Totally agree @Happytimes2001 ! I would never let someone else’s biases or beliefs impact my decisions on paying for private school education for my kids. I know it is the best choice for us and that it will pay off in spades.
I love my job and my community college students, and would not change it for anything. Over the years a couple colleagues have pointed out the dichotomy of working in public education and sending my kids to private school. I’ve countered them with pointing out how much higher the pay and benefit scale is in public education and that I’m really just here for the money, lol!
@dramakid2 Yep, one of my data points was from a great public school teacher who told me she planned to send her child to private school for high school. The kiddos in 2nd grade. So she hasn’t even hit the bumps yet. I listened to everyone before deciding.
If I worked in a public school and was questioned about sending my kids to private school, I think I’d respond with “Quality education is very important to me. That’s why I’ve made it my life’s work over another career which might be higher paying but also why I am choosing the option for my child that is best for their learning style.” in your best Miss Manners voice.
@dramakid2 Your posts interest me because I’ve been a community college instructor for 24 years, and this year I sent my freshman daughter to boarding school on the other side of the country. When I tell my colleagues that I’ve sent my younger kid to boarding school in MA, I get blank looks and open mouths. I don’t get overt criticism or barbed questions, but I assume they are wondering if I’m secretly rich, so I feel compelled to immediately jump in and say that she got a scholarship for 75% of the tuition and fees and the rest is coming out of a HELOC. I wish I could stop myself from doing that! If I get a response aside from the befuddled looks, it’s, “Oh, that must be so hard on you,” as if I have amputated my right hand and sent it across the country. Lots of times I do feel that way, but it’s hard because there isn’t much of an opening to share how excited I am by the education she’s receiving and how she seems to be thriving (I’m always looking for evidence that the school is worth the sacrifices) and how the last thing she wants to do is attend the local ginormous PHS with her old friends, how she’s applying for leadership positions at the school, how she has friends from China, Korea, Hungary, Poland, all over the place, how she goes to Boston every other weekend, it seems, how grown-up she sounds (mixed feelings about that, actually, I’m nostalgic for her younger self) when we talk on the phone and when she comes home, how just plain smart and worldly she sounds when she’s home, how she is learning so much in so many ways. I don’t like accumulating debt, but for education, as others have said, I think it’s worth it, and I continue to be impressed by her school. I just wish I could share my excitement about this experience with people who could get it.
Response: “I sure miss her but I’m so thrilled to see her happy and thriving. It’s been such a growth experience for her - academically and in so many other ways.” Then expand as you wish. Give it a try. I’m sure it will feel really good.
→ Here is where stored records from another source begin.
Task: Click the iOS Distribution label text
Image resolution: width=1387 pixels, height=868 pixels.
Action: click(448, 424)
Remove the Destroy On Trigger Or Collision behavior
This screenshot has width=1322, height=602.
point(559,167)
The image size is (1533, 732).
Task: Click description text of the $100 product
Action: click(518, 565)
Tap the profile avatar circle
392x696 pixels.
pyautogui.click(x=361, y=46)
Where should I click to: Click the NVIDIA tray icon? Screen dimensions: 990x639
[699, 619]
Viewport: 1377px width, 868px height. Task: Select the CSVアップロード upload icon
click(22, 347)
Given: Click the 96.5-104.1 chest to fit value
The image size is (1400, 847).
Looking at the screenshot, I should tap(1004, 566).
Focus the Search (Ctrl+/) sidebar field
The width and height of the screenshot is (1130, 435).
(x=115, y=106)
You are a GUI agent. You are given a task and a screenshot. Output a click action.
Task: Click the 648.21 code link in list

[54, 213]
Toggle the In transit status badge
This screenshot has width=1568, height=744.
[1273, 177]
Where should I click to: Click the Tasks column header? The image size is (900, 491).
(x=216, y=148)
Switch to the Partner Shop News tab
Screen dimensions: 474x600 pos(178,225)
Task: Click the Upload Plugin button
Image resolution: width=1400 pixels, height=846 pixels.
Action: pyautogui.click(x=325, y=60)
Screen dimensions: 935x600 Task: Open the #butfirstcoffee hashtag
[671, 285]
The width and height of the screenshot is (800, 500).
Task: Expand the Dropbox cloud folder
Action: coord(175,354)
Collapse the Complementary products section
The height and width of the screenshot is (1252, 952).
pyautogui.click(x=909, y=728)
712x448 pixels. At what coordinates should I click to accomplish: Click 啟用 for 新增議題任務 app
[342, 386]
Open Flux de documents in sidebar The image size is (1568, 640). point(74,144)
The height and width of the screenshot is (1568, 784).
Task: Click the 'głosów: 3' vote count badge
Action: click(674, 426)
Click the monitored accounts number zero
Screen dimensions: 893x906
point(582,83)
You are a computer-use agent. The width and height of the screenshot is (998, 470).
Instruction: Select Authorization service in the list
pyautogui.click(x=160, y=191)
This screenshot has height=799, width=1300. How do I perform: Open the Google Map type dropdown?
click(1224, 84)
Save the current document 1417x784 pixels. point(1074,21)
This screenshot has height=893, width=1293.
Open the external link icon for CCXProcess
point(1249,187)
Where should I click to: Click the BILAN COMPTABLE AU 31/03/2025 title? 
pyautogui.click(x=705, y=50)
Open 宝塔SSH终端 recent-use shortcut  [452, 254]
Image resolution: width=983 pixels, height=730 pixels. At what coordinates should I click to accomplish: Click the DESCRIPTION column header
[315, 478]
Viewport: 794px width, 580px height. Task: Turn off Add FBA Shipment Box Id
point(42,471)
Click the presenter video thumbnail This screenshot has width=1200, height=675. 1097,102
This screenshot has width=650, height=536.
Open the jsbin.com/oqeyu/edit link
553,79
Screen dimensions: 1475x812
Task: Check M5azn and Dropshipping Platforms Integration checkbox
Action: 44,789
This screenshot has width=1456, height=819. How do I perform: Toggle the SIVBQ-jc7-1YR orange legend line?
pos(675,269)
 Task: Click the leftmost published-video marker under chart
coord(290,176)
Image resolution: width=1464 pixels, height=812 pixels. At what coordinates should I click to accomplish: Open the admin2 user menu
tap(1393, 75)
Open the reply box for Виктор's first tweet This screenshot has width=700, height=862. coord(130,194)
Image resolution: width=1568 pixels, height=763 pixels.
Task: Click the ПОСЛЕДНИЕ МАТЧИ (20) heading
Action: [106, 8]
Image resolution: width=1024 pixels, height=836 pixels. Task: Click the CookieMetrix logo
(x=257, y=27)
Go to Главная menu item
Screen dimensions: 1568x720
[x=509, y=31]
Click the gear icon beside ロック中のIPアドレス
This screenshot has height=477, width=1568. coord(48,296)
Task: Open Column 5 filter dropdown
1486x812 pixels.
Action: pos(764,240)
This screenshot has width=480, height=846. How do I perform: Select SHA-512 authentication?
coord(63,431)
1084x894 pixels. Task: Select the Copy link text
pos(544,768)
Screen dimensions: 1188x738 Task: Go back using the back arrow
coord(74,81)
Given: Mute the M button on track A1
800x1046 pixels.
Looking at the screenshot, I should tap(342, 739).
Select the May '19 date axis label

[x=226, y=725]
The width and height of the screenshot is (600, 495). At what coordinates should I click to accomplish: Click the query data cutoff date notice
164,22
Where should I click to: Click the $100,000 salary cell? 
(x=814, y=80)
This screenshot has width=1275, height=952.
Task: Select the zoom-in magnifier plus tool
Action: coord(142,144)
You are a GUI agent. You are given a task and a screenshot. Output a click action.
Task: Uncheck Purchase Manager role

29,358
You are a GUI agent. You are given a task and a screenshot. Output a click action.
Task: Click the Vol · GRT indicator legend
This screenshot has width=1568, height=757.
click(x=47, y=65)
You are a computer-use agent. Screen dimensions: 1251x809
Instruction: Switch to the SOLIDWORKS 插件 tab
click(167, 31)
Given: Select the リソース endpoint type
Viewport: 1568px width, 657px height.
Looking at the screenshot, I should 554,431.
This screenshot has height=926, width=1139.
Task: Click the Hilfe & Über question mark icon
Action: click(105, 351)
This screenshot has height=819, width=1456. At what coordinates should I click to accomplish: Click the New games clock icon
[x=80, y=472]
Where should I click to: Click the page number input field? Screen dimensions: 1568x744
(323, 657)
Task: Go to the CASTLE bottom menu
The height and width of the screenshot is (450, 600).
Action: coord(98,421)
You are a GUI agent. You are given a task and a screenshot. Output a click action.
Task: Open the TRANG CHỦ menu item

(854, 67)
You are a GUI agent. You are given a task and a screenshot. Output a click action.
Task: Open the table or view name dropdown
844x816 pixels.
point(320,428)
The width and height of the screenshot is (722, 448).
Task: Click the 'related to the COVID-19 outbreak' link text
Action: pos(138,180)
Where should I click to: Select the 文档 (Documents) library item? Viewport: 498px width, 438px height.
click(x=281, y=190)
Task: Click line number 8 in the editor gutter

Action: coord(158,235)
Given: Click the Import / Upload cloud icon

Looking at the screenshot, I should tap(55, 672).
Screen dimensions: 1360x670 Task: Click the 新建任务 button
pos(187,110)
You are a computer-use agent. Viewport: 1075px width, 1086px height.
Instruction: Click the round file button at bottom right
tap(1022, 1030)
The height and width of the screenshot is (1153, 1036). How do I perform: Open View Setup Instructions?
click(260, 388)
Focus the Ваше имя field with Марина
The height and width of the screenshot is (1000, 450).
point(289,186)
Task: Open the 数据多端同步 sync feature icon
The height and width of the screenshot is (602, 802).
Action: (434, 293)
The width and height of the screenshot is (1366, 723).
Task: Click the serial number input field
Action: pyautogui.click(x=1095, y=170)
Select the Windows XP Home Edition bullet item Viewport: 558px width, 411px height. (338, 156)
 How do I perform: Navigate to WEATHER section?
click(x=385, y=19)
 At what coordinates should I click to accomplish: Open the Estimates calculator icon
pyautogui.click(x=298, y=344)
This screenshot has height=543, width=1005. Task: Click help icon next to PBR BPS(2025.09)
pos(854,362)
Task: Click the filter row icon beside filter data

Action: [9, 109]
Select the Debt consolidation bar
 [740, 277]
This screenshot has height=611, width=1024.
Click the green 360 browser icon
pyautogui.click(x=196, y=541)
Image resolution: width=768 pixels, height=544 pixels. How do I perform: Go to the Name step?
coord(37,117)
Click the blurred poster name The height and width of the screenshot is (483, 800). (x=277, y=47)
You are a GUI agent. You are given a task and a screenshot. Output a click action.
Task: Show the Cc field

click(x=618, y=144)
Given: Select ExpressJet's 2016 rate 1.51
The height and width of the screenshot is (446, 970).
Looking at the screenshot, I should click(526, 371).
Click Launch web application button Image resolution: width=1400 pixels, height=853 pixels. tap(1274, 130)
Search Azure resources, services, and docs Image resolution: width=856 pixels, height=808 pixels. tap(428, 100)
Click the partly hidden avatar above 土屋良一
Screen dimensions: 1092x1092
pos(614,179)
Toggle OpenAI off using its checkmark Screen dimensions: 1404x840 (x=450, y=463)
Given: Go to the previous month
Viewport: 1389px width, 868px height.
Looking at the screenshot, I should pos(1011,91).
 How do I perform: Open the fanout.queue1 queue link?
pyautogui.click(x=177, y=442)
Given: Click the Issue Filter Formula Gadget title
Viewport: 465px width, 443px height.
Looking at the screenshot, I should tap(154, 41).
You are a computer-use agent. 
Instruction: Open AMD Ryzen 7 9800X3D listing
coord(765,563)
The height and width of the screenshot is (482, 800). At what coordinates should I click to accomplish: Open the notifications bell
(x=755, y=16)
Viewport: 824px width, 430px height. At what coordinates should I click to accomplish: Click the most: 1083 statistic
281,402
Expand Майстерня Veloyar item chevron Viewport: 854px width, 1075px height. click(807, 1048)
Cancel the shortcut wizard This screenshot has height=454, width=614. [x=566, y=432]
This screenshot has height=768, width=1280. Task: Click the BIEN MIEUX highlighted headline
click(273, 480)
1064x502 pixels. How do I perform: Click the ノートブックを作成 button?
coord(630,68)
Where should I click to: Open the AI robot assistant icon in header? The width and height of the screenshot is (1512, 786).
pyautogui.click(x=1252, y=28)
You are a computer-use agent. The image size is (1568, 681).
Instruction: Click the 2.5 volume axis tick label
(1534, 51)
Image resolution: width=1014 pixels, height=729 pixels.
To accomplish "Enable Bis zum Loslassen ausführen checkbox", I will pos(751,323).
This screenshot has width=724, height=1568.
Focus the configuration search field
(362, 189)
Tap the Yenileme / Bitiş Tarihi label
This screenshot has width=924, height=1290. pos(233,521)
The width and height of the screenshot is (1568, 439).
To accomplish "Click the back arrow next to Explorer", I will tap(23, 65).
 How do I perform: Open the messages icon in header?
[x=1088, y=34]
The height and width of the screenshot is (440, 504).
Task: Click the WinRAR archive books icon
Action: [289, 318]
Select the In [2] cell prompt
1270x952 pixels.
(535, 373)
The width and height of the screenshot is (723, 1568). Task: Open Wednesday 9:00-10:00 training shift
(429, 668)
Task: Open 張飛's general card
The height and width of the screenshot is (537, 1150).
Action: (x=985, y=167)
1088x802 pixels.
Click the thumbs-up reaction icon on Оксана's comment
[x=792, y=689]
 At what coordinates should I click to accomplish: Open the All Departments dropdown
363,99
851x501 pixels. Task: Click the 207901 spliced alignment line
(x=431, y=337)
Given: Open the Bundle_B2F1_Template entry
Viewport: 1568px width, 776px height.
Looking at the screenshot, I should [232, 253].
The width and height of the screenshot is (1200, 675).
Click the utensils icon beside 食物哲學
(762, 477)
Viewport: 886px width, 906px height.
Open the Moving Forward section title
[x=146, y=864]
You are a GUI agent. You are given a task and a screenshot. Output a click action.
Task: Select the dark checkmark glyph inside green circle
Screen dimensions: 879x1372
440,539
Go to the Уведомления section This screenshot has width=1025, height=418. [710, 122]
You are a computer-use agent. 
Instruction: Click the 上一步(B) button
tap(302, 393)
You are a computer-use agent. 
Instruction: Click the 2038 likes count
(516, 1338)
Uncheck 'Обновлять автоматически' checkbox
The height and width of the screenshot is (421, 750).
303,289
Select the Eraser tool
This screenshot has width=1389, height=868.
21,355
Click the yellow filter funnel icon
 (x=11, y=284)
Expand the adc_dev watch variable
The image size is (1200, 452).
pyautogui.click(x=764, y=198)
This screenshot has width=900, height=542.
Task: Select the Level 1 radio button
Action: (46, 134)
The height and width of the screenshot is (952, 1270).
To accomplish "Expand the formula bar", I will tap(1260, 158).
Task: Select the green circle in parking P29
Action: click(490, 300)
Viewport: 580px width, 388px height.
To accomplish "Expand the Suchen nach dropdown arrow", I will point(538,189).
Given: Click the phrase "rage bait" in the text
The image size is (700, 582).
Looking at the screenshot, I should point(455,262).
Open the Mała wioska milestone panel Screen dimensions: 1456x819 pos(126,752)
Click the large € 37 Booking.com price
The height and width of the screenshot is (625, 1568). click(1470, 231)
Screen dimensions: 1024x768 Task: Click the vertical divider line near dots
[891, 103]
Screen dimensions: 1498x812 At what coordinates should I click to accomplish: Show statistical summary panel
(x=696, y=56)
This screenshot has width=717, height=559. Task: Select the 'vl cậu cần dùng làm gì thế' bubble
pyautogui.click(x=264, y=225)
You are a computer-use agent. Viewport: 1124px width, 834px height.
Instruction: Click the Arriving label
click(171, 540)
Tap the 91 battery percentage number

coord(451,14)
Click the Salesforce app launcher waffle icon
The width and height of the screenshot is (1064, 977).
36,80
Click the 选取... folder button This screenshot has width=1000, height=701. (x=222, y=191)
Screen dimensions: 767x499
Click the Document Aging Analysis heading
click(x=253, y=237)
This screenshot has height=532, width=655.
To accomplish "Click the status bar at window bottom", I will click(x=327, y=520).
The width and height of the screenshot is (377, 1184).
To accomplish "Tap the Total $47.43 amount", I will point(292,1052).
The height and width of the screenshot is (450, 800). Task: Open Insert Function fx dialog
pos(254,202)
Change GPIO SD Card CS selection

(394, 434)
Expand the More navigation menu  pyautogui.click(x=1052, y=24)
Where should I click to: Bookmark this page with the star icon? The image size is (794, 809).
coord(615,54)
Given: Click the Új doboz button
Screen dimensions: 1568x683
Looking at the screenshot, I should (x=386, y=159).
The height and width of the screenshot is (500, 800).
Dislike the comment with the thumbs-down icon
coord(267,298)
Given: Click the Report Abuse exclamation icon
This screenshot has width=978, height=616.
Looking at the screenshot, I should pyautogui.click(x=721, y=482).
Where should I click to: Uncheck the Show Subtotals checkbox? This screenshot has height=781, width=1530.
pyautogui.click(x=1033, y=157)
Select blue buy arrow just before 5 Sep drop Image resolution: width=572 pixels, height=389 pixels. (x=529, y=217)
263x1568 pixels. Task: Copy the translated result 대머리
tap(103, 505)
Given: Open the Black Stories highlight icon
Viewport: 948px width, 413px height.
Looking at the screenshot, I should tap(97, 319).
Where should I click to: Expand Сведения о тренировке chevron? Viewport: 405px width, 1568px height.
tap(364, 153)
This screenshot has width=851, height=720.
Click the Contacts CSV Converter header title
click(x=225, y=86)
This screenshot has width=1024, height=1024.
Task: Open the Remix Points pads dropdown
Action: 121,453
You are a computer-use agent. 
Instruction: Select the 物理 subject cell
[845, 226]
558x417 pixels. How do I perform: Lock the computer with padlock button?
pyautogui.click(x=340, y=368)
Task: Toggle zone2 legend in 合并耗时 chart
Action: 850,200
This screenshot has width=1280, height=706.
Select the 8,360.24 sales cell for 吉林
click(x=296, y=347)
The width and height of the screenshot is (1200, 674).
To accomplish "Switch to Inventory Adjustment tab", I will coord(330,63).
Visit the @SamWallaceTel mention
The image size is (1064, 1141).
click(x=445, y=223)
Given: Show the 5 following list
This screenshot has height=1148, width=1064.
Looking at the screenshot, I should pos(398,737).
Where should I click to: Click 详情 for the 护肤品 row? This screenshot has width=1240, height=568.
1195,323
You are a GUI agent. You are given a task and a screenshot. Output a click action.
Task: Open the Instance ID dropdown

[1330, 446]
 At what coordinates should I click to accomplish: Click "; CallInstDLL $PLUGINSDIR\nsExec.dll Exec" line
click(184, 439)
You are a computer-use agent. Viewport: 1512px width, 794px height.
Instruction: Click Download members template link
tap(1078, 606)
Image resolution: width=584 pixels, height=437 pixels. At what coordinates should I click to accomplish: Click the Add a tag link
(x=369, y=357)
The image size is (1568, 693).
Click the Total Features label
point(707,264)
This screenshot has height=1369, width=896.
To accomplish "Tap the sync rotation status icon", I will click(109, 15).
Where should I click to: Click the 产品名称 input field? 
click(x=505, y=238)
@CAClover I gained practice after hearing too many comments about how much $ I must be spending from people that weren’t close friends. My standard response became, “I can’t think of anything I’d rather spend money on than my kids’ education.” There really was no way anyone could respond to that without looking bad.
Those are great responses @doschicos, I will have to add them to my repertoire!
And yes, people on this board do get it. I am looking forward to everything that Mercersburg will have to offer my son for the next 4 years (and beyond!). I hope in 2 years my younger son will follow suit, either there or at another boarding school that is the right fit for him.
I also work at a community college and I think because I’m in MA, folks are more accustomed to private higher ed and consider the high school scene much like the college scene where there are so many private institutions. I actually foresee people commenting more on the fact that my younger DD will attend a private day school known to them. Boarding school for most people in my area is really not a thing.
DH always told me…they can take back your car, they can take back your home…people can steal every possession you have, but no one can ever take away your knowledge.
@CAClover I also used to feel compelled to say something about “scholarships,” especially to people at work. Over time, I have become more comfortable with just saying (only if necessary) that my kids go to boarding school and only add more information if it is specifically requested and appropriate to tell. We did not pay full price for boarding school (and this is past tense because I just paid the final bill this morning), but what we paid was a lot for us, and it was worth every cent for what it did for our children. And we got some amazing good news yesterday, that we won’t pay more for college than we did for boarding school. So our house may continue to fall down around our ears, but we will be able to keep it.
Congrats on all fronts, @twinsmama! I don’t know where the time has gone. I remember so well when you posted from your car after getting “the call” from Mercersburg!!